** Start THE RECORDS **
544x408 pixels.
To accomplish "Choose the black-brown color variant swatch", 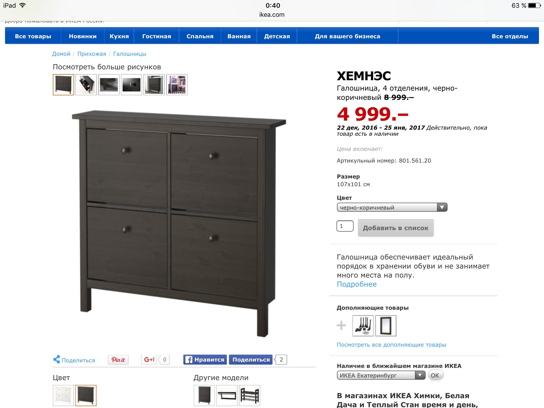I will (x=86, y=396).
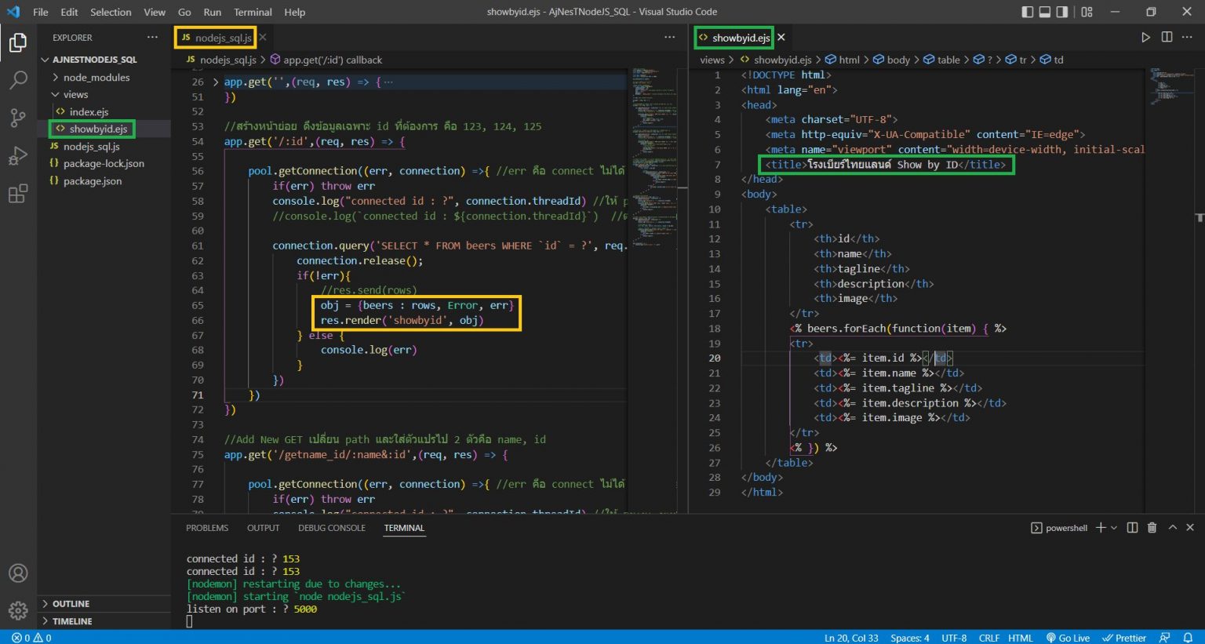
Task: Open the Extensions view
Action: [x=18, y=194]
** End THE RECORDS **
** Start THE RECORDS **
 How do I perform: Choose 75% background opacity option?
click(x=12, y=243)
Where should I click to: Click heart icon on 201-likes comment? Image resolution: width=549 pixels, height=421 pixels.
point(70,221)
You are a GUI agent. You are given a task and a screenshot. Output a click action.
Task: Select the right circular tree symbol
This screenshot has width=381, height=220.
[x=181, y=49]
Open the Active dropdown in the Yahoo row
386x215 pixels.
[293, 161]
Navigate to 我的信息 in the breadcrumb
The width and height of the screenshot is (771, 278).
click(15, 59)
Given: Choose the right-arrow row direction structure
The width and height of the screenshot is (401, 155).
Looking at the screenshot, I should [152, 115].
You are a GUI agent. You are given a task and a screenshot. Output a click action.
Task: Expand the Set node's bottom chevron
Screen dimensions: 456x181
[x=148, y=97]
** End THE RECORDS **
** Start THE RECORDS **
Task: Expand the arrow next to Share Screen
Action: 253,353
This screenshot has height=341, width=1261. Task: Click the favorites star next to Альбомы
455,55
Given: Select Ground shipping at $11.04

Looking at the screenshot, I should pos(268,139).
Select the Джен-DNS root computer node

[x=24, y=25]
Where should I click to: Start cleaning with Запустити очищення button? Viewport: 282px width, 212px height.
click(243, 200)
** End THE RECORDS **
Please give the records again from the line with "How do I perform: Choose" up to and including the line with "point(70,221)", with "heart" swapped for "star" and nothing else altered. Return only those lines.

REPLY TO THE TASK:
 How do I perform: Choose 75% background opacity option?
click(x=12, y=243)
Where should I click to: Click star icon on 201-likes comment? Image resolution: width=549 pixels, height=421 pixels.
point(70,221)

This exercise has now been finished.